Among the entries, find each line that includes the string "agent" and list it.
⟨
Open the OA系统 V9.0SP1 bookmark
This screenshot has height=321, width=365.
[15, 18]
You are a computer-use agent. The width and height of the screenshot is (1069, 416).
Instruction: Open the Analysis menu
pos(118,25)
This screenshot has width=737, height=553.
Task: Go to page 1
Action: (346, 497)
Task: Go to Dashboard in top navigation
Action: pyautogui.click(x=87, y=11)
⟩
⟨
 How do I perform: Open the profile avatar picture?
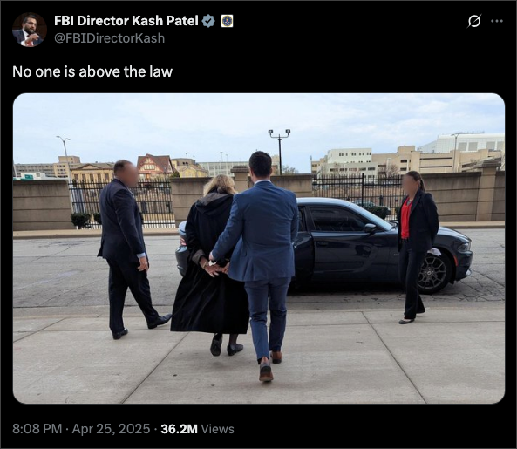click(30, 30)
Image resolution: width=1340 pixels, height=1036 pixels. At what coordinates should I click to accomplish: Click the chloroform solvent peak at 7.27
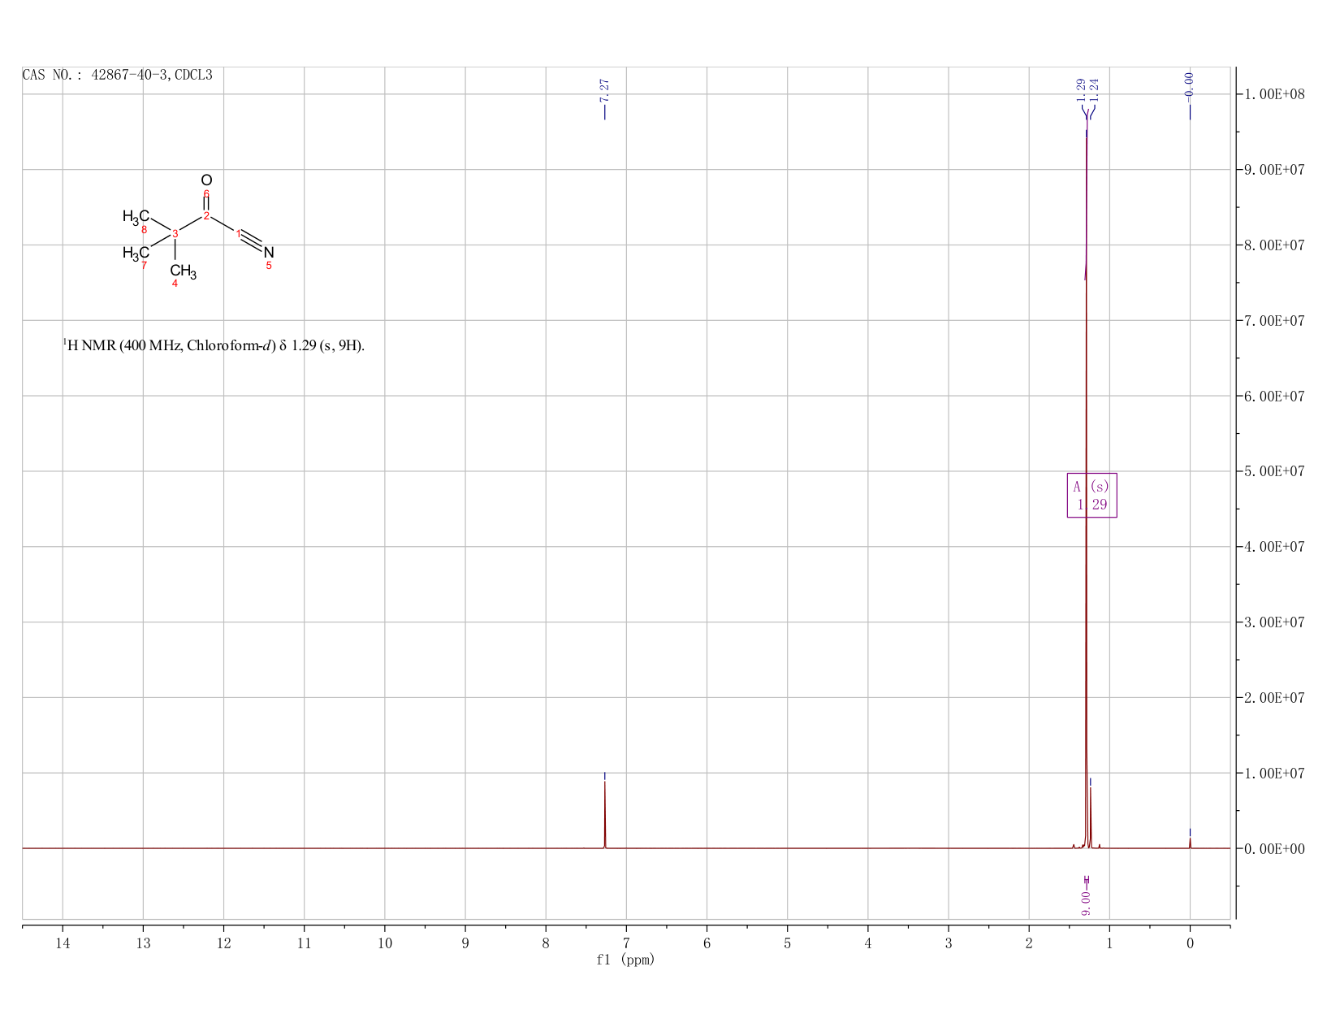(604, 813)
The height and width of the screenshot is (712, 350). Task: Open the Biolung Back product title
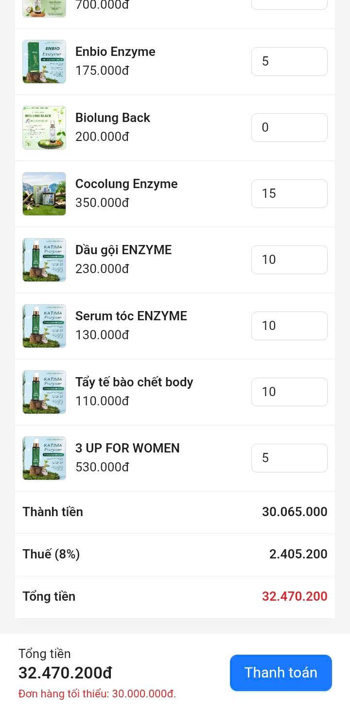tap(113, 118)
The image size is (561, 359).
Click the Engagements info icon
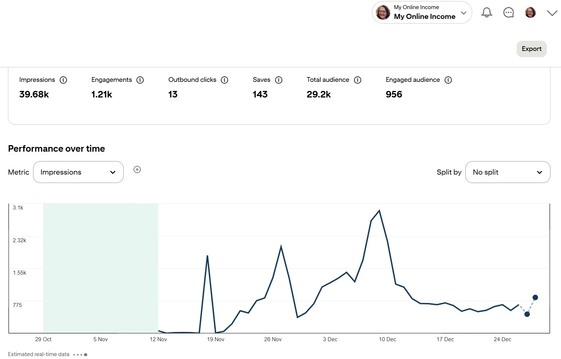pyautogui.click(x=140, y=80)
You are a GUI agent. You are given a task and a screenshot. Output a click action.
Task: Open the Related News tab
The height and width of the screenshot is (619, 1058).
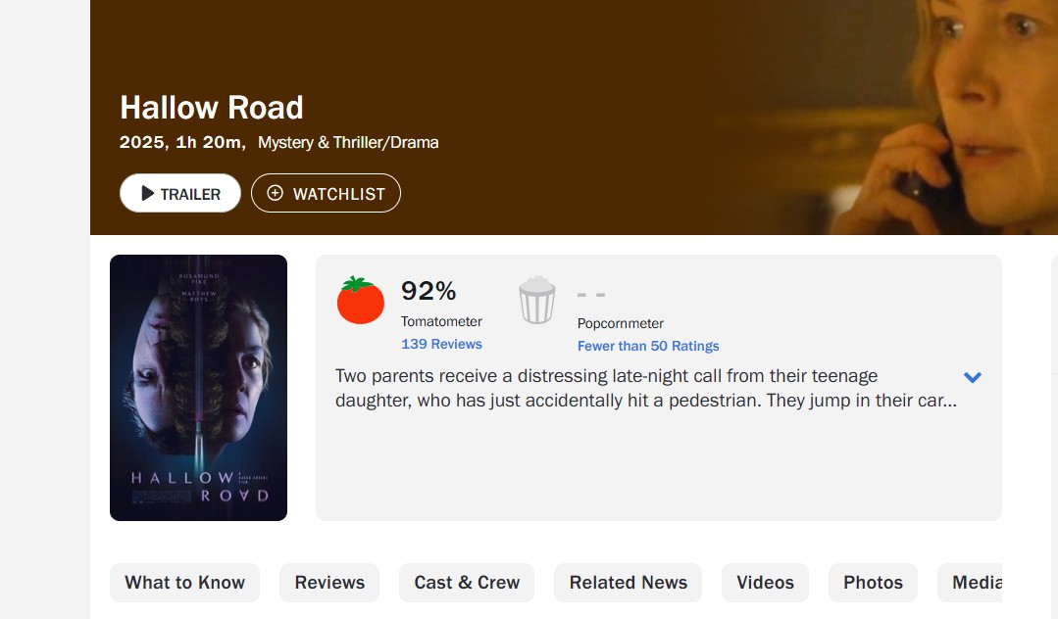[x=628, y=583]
⟩
Written solution:
You are a computer-use agent. The width and height of the screenshot is (1069, 416).
You are a GUI agent. You are given a task and a screenshot. Output a click action.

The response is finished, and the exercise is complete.